My sake schooling came from EN's sake sommelier, Takahiro Okada. Okada grew up in Japan—in a liquor store, appropriately enough—and his expertise was refined working at Sake Bar Decibel in the East Village for seven years. From there, he came to EN, bringing with him his enthusiasm, appreciation, and knowledge of sake.
"Most people apply wine terms to sake," Okada said, "but they are very different." Customers will ask for a "dry sake," but that terminology is difficult to translate into sake, because only its aftertaste exhibits that dry quality we associate with certain wines. One of the first things to recognize in tasting is that sake with lower acidity will be lighter on the palate, whereas a higher acidity will be rich and full on the palate.
But like wine, sake is perfectly suited to pairing with food; many varieties can draw out the taste of food, in fact making certain flavors last longer on the tongue. Cheese, Okada said, is superb with sake. Next time you host a wine and cheese party, consider introducing sake and cheese, as well.
I never thought I liked sake, but, in truth, I'd never tasted sake worth drinking.
Just past the tables of sake was a spread of EN's food, including their specialty, the house-made tofu. It was featured in Bon Appétit's February 2010 issue, and Serious Eats' own Kathy YL Chan once wrote, "It's worth visiting this restaurant just for tofu, if nothing else. Wari-joyu, a blend of fish broth with soy sauce, is gently poured over the tofu, a soft quivering custard. Nothing short of heaven."
Co-owner Jesse Alexander described their soft tofu, made fresh every hour, as "beautiful." I call it transcendental. Alexander called out my newfound tofu admiration with a perfect metaphor: Imagine you had never tasted any cheese other than Kraft Singles, and you think you know all there is to know about cheese—then you taste an exceptional Gruyère. Different? Yes, worlds apart. The same idea can be applied to tofu.

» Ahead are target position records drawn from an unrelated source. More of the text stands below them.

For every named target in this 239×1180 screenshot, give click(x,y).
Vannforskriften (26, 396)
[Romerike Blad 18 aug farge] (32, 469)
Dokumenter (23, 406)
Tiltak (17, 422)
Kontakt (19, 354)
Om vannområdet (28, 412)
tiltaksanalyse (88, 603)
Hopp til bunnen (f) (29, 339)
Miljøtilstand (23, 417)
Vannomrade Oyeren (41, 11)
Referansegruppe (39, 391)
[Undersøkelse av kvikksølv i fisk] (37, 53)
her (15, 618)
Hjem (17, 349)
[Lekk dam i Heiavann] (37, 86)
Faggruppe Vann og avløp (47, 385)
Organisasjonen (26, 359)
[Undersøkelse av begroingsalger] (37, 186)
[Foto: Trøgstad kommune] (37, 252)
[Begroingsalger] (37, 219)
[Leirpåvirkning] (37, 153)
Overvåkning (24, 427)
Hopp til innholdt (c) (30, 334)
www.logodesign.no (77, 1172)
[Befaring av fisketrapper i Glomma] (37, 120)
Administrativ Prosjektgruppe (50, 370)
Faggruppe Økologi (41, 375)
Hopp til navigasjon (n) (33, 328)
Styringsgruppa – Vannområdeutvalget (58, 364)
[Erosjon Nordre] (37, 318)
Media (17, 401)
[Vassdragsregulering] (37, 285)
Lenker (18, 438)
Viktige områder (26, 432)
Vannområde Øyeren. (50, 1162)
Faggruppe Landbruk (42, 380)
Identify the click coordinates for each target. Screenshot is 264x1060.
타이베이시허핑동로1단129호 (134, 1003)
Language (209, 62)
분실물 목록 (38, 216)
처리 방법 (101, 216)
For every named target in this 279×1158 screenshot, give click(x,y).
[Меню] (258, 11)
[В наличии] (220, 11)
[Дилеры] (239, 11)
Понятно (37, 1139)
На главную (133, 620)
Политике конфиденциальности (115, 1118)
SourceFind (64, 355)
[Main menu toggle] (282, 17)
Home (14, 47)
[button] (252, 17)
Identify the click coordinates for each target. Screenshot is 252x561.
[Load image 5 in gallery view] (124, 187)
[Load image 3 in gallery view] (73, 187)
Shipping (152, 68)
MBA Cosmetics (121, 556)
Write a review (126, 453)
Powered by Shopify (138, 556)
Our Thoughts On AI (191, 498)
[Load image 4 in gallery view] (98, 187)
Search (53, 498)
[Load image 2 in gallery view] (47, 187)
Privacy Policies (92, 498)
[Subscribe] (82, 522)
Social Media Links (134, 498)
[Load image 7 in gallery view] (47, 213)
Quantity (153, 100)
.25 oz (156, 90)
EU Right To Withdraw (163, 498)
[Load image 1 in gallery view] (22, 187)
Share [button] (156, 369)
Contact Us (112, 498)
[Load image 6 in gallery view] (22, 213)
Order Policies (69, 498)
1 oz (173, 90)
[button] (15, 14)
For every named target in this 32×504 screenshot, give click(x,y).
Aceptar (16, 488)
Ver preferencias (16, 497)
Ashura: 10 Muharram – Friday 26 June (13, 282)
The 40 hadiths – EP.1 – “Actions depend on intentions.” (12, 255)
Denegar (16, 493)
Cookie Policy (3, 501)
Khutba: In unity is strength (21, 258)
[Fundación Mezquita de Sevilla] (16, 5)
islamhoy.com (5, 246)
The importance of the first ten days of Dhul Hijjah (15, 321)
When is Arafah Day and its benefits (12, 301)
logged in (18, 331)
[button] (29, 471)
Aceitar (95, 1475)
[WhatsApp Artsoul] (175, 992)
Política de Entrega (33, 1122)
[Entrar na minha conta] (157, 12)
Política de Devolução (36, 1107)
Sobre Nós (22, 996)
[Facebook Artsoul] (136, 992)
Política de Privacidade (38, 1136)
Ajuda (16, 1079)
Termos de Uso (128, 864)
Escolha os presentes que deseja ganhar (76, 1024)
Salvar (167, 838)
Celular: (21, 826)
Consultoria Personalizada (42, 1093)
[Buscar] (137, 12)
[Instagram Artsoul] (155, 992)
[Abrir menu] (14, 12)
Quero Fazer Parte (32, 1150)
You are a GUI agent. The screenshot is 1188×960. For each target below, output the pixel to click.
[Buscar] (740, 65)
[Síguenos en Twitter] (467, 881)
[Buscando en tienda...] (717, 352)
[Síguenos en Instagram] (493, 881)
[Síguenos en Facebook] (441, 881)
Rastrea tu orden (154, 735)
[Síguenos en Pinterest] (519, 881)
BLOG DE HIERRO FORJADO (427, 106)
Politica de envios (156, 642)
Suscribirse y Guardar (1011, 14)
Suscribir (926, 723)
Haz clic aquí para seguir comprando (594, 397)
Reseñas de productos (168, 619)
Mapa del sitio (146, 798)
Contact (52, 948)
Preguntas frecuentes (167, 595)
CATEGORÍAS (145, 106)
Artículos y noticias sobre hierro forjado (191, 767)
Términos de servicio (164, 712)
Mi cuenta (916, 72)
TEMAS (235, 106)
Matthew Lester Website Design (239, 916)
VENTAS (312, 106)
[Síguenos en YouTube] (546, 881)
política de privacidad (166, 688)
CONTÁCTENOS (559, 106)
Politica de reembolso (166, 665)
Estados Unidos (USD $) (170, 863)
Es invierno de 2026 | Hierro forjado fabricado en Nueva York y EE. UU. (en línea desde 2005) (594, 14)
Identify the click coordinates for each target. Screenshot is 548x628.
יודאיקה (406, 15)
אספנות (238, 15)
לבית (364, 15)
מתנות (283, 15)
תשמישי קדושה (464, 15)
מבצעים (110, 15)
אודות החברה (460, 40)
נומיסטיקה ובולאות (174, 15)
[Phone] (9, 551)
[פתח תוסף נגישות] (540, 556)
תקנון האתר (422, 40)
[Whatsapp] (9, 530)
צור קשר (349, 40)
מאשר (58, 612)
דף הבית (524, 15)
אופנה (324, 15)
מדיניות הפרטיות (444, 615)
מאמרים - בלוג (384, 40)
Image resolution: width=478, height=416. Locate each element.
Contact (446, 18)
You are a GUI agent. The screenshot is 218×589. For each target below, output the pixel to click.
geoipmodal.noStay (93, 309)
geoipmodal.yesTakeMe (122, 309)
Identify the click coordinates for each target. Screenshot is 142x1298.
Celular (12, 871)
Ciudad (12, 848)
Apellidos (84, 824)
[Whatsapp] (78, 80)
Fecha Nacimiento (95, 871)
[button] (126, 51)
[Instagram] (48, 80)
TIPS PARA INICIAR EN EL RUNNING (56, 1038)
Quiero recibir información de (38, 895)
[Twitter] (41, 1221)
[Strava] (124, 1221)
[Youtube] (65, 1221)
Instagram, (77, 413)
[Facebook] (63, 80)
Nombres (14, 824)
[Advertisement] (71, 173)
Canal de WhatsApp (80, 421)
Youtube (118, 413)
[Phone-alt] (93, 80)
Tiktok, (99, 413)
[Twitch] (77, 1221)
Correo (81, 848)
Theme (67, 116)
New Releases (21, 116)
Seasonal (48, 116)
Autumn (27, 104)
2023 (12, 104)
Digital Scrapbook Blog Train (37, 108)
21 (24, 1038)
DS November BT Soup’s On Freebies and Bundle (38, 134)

Alexander's wife and partner, Reika Yo, moved to New York City from Tokyo in 2000 with an interest in the jazz music scene. She was profoundly disappointed by the Japanese cuisine here, in a city where she expected much more than cookie-cutter sushi bars. When she opened EN in 2004, she filled the Japanese home-style cooking void. Yes, she serves sushi, but she also serves dishes like fried chicken and grilled fish, dishes she would eat regularly in Tokyo. There is no young hot-shot chef here—only recipes based off of thousands of years of tradition.
In a city where you could eat a different sort of Asian fusion every night, EN strives for authenticity. My advice, if you've never experienced this sort of cuisine: Gather every preconception you have about Japanese food and drink, then go to EN and watch your preconceptions morph into misconceptions before they are forgotten entirely. You might even forget that you're in New York City.